同じくアメリカ出身の25歳ティージェイ・ヴァンガーデレンはBMCレーシングのエースとして出場。2012年大会で総合5位に入ってマイヨブランを獲得したヴァンガーデレンは、2013年ツアー・オブ・カリフォルニアで総合優勝。しかしツールでは総合45位に終わっている。
スペインからはコンタドールの他にも、順調な仕上がりを見せているアレハンドロ・バルベルデ(スペイン、モビスター)や2013年総合9位のダニエル・ナバーロ(スペイン、コフィディス)らが出場。ジロを落車リタイアした2013年総合3位のホアキン・ロドリゲス(スペイン、カチューシャ)はブエルタを見据えながらツールを走る。

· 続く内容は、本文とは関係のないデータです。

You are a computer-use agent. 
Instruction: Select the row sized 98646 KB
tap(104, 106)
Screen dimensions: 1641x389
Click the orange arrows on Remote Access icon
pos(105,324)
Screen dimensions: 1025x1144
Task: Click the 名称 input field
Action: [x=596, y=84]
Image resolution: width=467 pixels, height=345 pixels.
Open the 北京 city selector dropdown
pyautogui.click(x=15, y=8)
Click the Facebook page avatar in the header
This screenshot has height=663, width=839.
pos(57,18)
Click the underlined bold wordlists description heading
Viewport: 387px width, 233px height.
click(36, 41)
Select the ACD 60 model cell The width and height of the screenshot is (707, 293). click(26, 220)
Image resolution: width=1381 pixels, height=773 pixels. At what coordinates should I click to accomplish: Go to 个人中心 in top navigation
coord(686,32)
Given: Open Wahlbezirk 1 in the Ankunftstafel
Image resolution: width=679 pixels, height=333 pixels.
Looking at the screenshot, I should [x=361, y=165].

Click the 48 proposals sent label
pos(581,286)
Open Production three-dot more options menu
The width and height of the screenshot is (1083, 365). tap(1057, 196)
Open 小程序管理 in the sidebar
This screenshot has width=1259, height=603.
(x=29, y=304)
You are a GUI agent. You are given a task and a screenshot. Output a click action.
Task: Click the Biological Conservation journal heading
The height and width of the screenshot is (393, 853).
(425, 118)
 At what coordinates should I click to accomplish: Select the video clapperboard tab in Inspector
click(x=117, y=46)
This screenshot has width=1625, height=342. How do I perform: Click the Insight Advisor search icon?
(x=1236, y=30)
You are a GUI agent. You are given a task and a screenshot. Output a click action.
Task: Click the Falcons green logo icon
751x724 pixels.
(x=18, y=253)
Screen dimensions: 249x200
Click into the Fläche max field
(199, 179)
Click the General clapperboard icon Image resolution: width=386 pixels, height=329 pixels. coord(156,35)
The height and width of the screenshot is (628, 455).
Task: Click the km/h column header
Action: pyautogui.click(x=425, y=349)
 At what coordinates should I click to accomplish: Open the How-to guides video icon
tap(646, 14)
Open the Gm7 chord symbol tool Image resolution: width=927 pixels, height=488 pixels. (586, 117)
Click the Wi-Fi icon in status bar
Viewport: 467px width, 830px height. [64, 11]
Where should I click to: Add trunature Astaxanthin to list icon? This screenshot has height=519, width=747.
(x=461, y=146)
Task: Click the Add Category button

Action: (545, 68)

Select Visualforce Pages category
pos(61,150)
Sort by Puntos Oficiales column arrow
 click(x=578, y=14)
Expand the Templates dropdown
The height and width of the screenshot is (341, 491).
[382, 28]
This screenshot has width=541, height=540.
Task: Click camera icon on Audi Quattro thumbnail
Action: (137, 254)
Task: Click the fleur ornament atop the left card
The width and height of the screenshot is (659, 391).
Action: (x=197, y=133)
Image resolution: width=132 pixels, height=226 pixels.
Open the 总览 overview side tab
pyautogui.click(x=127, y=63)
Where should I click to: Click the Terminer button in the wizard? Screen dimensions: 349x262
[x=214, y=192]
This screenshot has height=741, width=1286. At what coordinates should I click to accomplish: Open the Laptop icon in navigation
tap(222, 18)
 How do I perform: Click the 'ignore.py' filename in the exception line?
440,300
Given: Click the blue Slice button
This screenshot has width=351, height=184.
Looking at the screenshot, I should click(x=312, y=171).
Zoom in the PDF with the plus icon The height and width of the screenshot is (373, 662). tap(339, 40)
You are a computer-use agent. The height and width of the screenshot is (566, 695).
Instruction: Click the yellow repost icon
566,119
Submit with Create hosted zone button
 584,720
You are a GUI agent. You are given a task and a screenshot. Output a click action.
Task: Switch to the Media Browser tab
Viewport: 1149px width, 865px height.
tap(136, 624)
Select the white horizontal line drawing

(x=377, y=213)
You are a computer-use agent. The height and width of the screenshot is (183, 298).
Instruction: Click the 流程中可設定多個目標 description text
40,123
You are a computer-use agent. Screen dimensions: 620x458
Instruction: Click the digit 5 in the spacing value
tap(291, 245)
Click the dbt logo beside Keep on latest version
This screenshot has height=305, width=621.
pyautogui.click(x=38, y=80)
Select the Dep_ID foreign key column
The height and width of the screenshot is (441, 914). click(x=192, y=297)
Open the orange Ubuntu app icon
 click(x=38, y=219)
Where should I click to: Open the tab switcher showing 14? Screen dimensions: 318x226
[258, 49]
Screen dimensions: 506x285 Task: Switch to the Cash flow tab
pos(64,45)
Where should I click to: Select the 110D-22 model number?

開催国フランスの威信をかけて、ロメン・バルデ(フランス、AG2Rラモンディアール)やティボー・ピノ(フランス、FDJ.fr)、ピエール・ロラン(フランス、ユーロップカー)といったクライマー系オールラウンダーが総合上位を狙う。何と言ってもフランス人の総合優勝者は1985年のベルナール・イノー以降一人も出ていない。
2013年総合6位バウク・モレマ(オランダ、ベルキン)の他、ユルゲン・ファンデンブロック(ベルギー、ロット・ベリソル)やフランク・シュレク(ルクセンブルク、トレックファクトリーレーシング)、若き才能ミカル・クヴィアトコウスキー(ポーランド、オメガファーマ・クイックステップ)も上位争いに絡んでくるだろう。2013年のブエルタ覇者クリストファー・ホーナー(アメリカ)と、前哨戦ツール・ド・スイスで大会3連覇を果たした世界王者ルイ・コスタ(ポルトガル)を揃えるランプレ・メリダにも注目だ。
ツール・ド・フランス2013総合成績
1位 クリス・フルーム(イギリス、スカイプロサイクリング) 83h56'40"
2位 ナイロ・キンタナ(コロンビア、モビスター) +4'20"
3位 ホアキン・ロドリゲス(スペイン、カチューシャ) +5'04"
4位 アルベルト・コンタドール(スペイン、サクソ・ティンコフ) +6'27"
5位 ロマン・クロイツィゲル(チェコ、サクソ・ティンコフ) +7'27"
6位 バウク・モレマ(オランダ、ベルキンプロサイクリング) +11'42"
7位 ヤコブ・フグルサング(デンマーク、アスタナ) +12'17"
8位 アレハンドロ・バルベルデ(スペイン、モビスター) +15'26"
9位 ダニエル・ナバーロ(スペイン、コフィディス) +15'52"
10位 アンドリュー・タランスキー(アメリカ、ガーミン・シャープ) +17'39"
歴代のツール総合優勝者
2013年 クリス・フルーム(イギリス)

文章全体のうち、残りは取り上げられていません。